Church members contributed a cash offering of more than $21 million in December as part of the capital campaign’s launch. To date, about $24 million has been contributed.
“This must be the largest capital campaign of its kind, ever,” said Paul Gage, president and founder of The Gage Group, a Dallas-based church stewardship consulting firm assisting Second Baptist.
Gage said the size of the campaign represents the “vision and passion” of the church and its pastor, Ed Young, for reaching people with the Gospel of Jesus Christ. Gage hopes other churches “will be encouraged and inspired to expand their witness by what Second Baptist is doing.”
Just two weeks after Young introduced the two-year campaign, Hurricane Katrina hit, followed by Rita. As reported by Baptist Press last September, more than 30,000 hurricane relief workers were trained at Second Baptist. And members there have given more than $2 million in hurricane relief funds.
“We’ve always had obstacles to overcome,” Young told Baptist Press. “But we’re a family and we stick together.”
Young said more members have pledged and contributed to the church’s building campaign than any other in Second Baptist’s history. One member prayed for a better job so she could contribute more to the effort and, almost immediately, she found a job tripling her salary. A couple gave a half-million dollars they had saved to build a new house. Second Baptist teens were challenged to pay for one square foot of the renovations at $175 each. Several hundred made such pledges, with many pledging to pay for two square feet. Children were given a dollar and challenged to multiply it. A fourth-grade girl bought cookie dough, baked and sold cookies, and gave $44 to the project.
“All of us have been blessed to be a blessing,” Young said. “So whether someone gives $100 or $10,000, each contribution is significant to how much God has blessed them.”
The campaign follows a self-study begun in 1999 involving 487 church members involved in studying a dozen significant aspects of the church to help form and implement a plan by 2007.
“Our church is about who’s not here, and very much about evangelism and lost people,” Lee Maxcy, associate pastor for church administration, told Baptist Press. “We’re not interested in other church’s people but are keenly interested in bringing unchurched lost people to Jesus Christ.”
Attempting to minister to lost people where they live, Second Baptist added its West Campus in 1999. An expansion of 200,000 square feet will more than double the facility’s size. No longer will the 6,000 members who attend worship services there have to travel more than 20 minutes from the 19 area theaters rented each week for Sunday School.
In February 2004, Second Baptist added its North Campus by merging with another Baptist church. Within 18 months, attendance there more than doubled to 3,000 in worship.
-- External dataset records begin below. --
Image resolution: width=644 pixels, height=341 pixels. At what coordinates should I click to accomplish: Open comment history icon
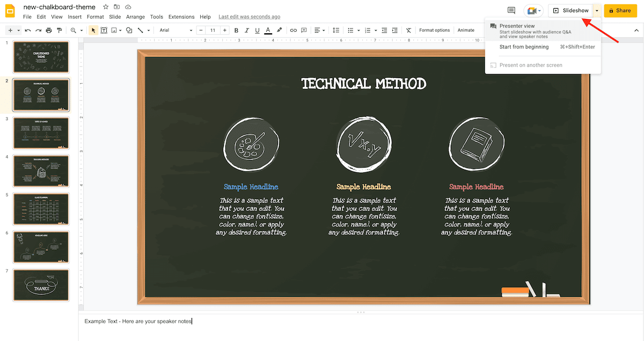click(511, 11)

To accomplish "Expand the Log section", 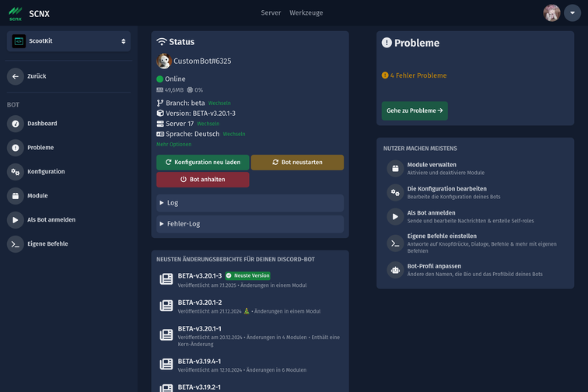I will pos(250,203).
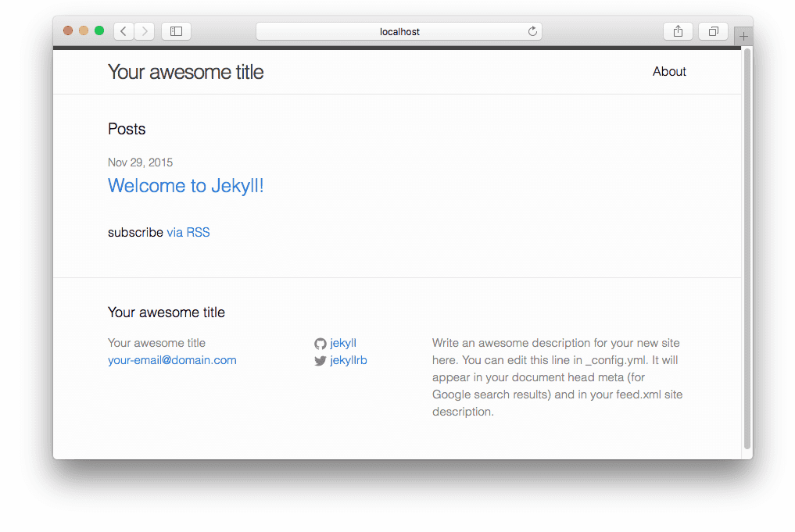Click the 'Your awesome title' header link

(x=186, y=72)
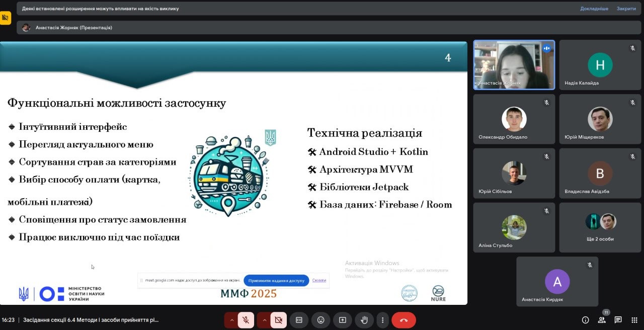
Task: Open the activities grid icon
Action: [634, 320]
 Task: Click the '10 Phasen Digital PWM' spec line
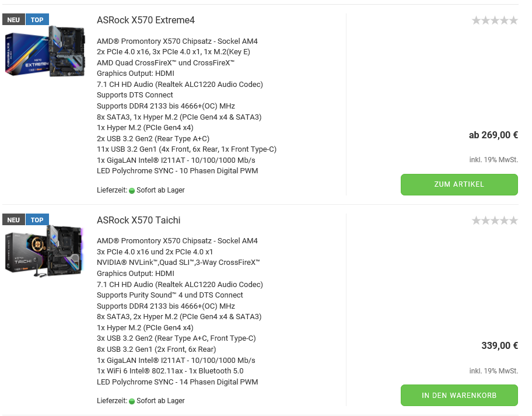177,171
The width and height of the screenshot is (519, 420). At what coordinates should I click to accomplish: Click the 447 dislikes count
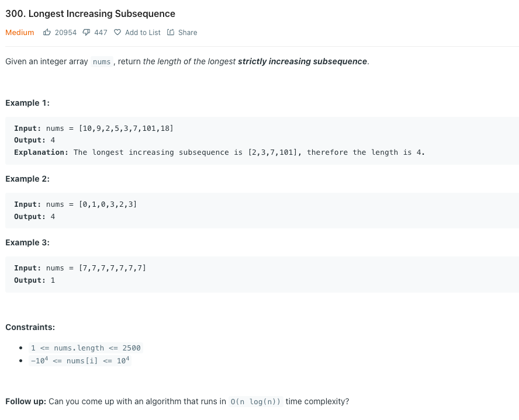101,32
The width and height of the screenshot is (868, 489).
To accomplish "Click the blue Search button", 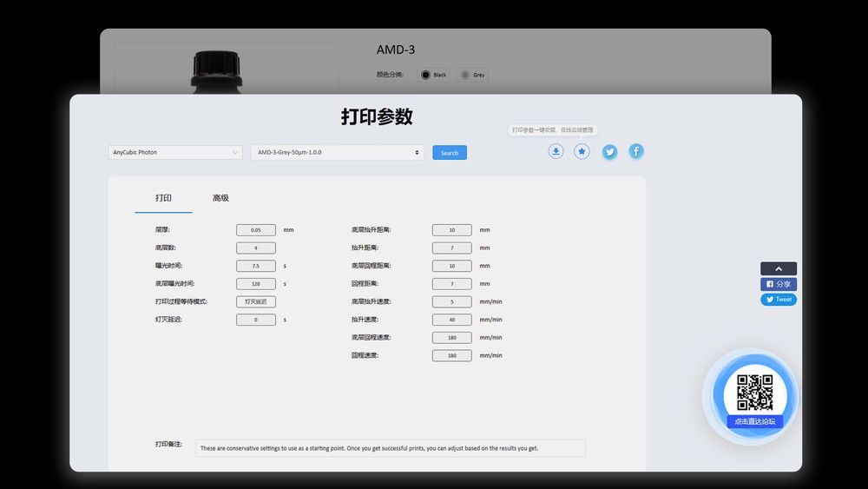I will 450,153.
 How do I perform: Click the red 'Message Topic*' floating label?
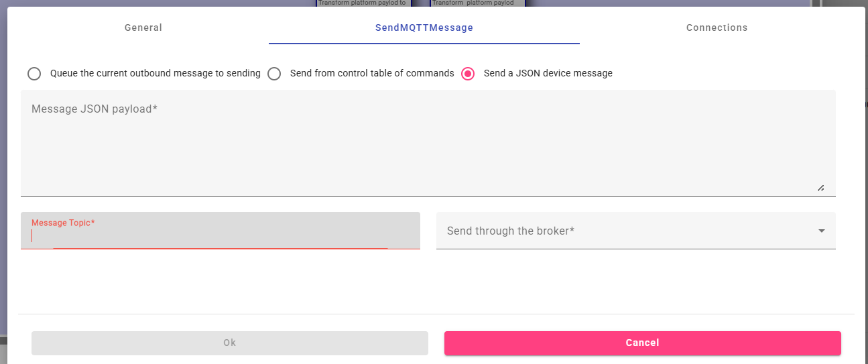(63, 223)
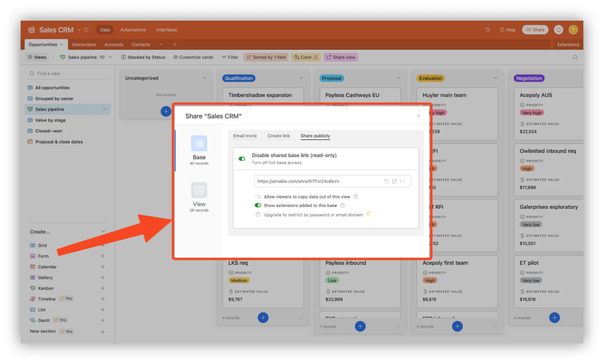Select the Base all records icon
The width and height of the screenshot is (604, 364).
199,143
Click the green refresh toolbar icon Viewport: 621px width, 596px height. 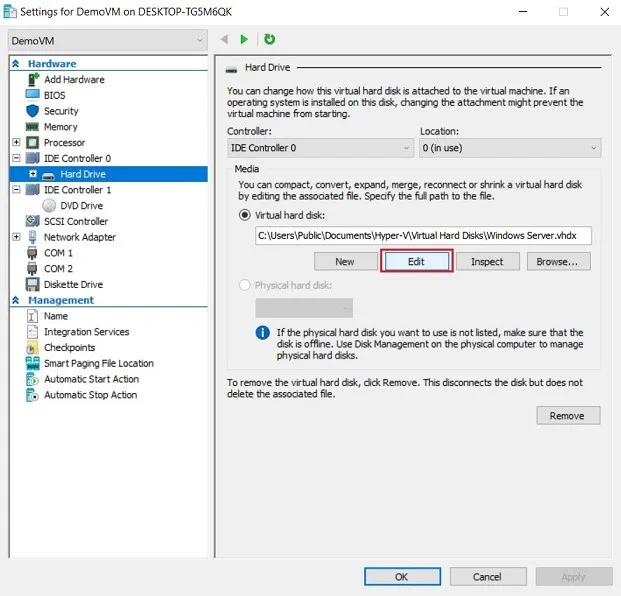pos(269,39)
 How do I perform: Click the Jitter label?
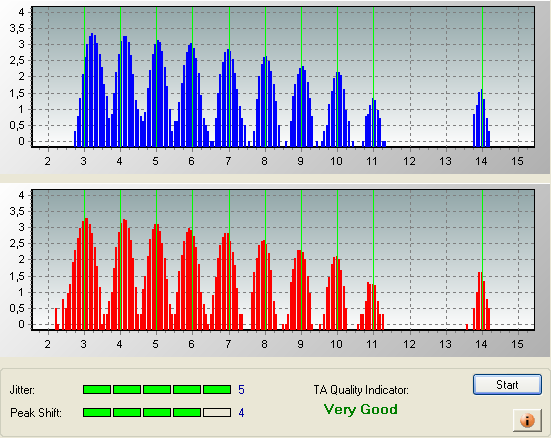(22, 390)

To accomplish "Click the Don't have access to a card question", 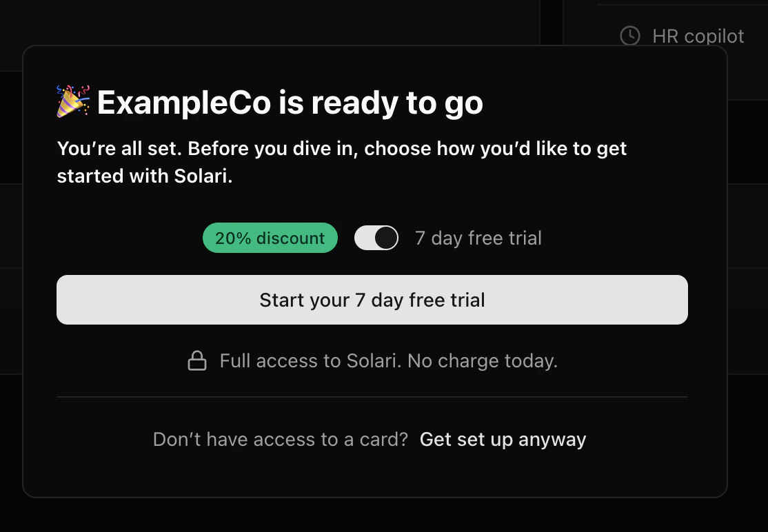I will tap(280, 439).
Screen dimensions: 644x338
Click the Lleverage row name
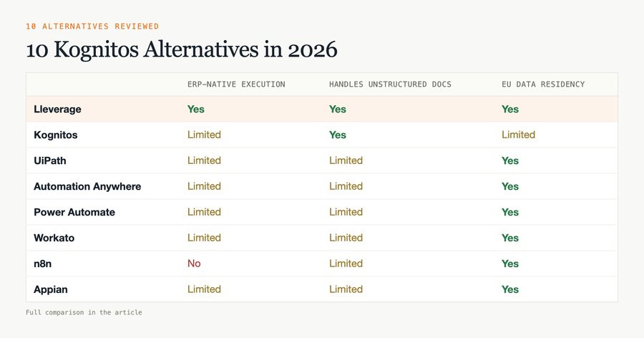click(57, 110)
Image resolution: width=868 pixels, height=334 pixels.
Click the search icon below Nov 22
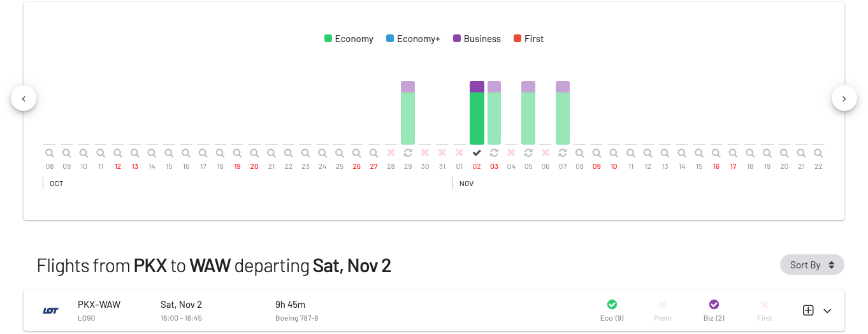pos(818,153)
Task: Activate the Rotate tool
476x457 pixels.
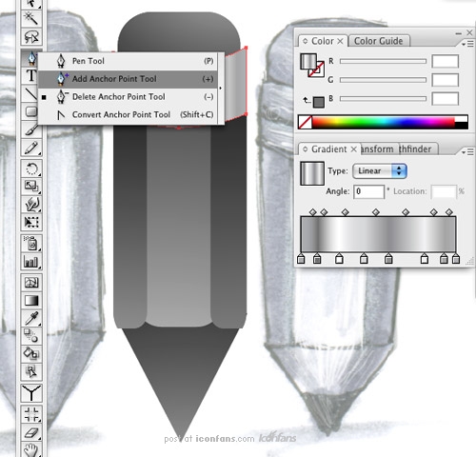Action: pyautogui.click(x=31, y=169)
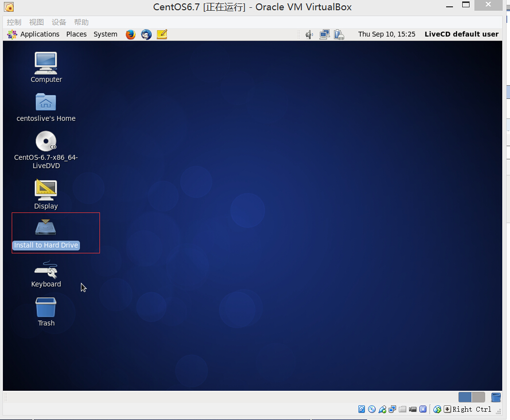This screenshot has width=510, height=420.
Task: Open Thunderbird mail launcher in panel
Action: click(146, 34)
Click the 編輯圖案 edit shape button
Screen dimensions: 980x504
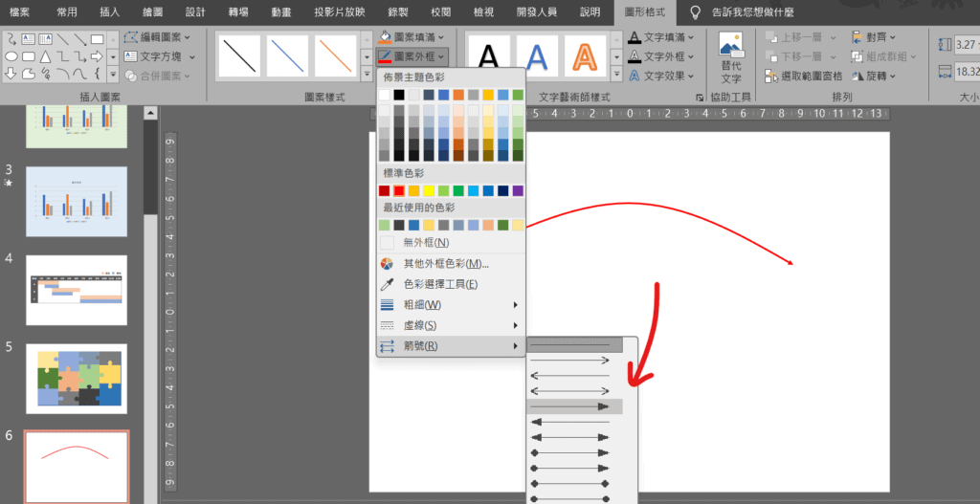(157, 37)
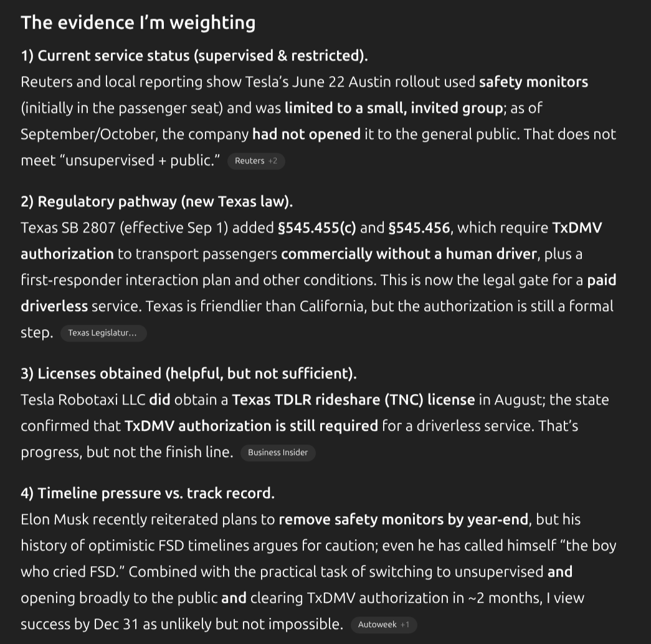
Task: Click bold "commercially without a human driver" text
Action: coord(409,254)
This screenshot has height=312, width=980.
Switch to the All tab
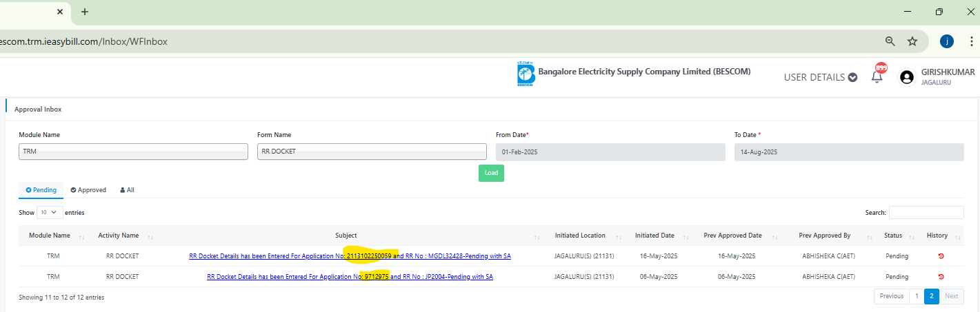127,189
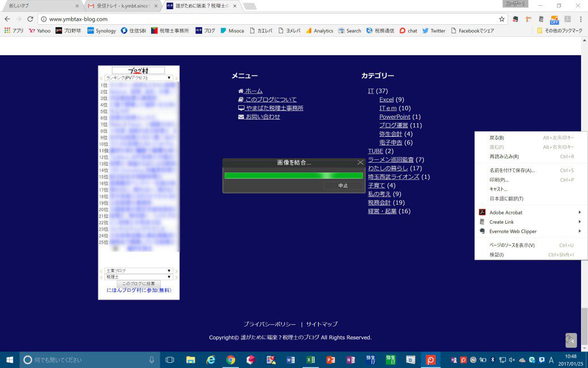588x368 pixels.
Task: Open the 税理士 category dropdown
Action: point(138,277)
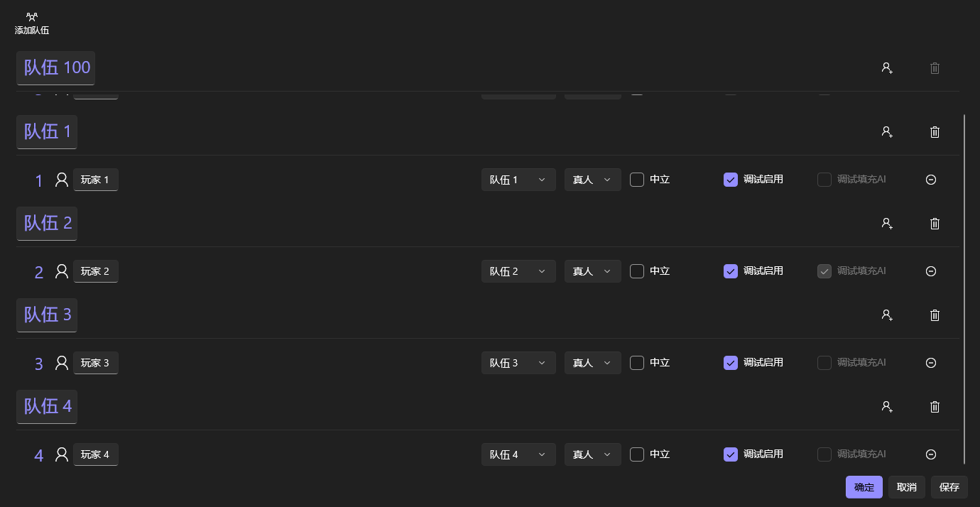Delete 队伍 2 with the trash icon

click(935, 224)
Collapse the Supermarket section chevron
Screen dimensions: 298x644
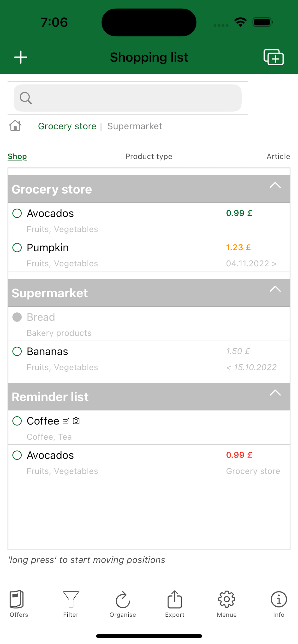tap(275, 289)
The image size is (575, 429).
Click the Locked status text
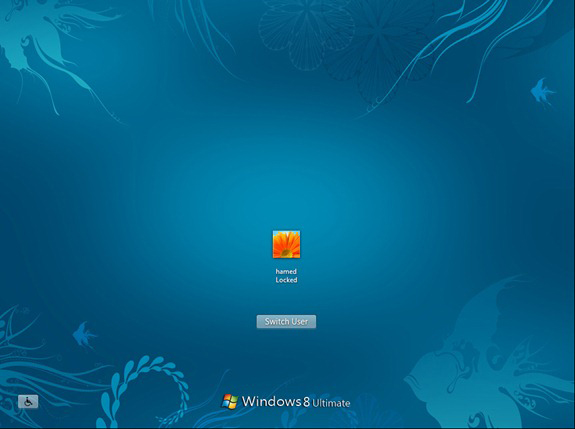(286, 280)
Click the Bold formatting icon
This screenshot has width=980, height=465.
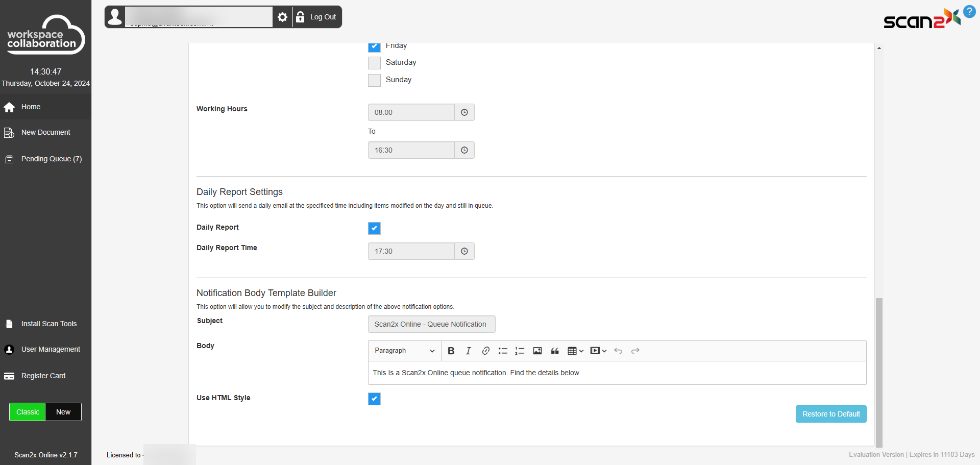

Plans for that location will enhance the church’s sports ministries that have brought hundreds into the church.
Upgrades at the church’s main site, the Woodway Campus, had included a parking garage because some 3,000 people park off-site and are bused to church each Sunday. But that got preempted when an 86,000-square-foot shopping center the church had tried to buy for years was suddenly available for purchase. This adds 6.1 acres, 500 parking spaces and additional educational space to the Woodway facilities.
Responding to an offer from a company that owns movie theaters across the U.S. and around the world, Young has led Second Baptist to plant two more campuses in Houston-area theaters, with plans for three or more locally and in other major U.S. cities.
“God doesn’t want His people to remain stacked up together, so they can have a good time and bless only their own,” Young said. “God wants His church to expand — to lengthen its cords and deepen its stakes. That’s why New York City, Phoenix, San Francisco and many other metropolitan areas are on my heart.
“Leadership at Second Baptist recognizes our society is more and more a visual society. That’s why we’re moving into movie theaters,” Maxcy said. Part of the capital campaign will underwrite a project to record and broadcast each week’s sermon preached by Young or one of the church’s other preachers to each theater, regardless of location, in high-definition format.
With 42,000 members, Second Baptist is not the typical Southern Baptist church. However, Young believes the church continues to grow because of its commitment to spreading the Gospel and ministering in nontraditional ways.
“You’ve got to get out into the community and find out what the needs are. Find out where the pain is,” said Young, who explained Second Baptist has nearly every kind of support group ministry imaginable, including outreach to AIDS victims and those exiting homosexuality.
“Others outside the church may look at evangelicals and Southern Baptists as being turned inward, but that’s not who Second Baptist people are,” Young said. “We’re very much involved in loving people.
“The Gospel of Jesus Christ, the Great Physician, heals people and makes them whole again,” Young said. “And we’ve got to be out there as God’s people, obeying the Great Commission.”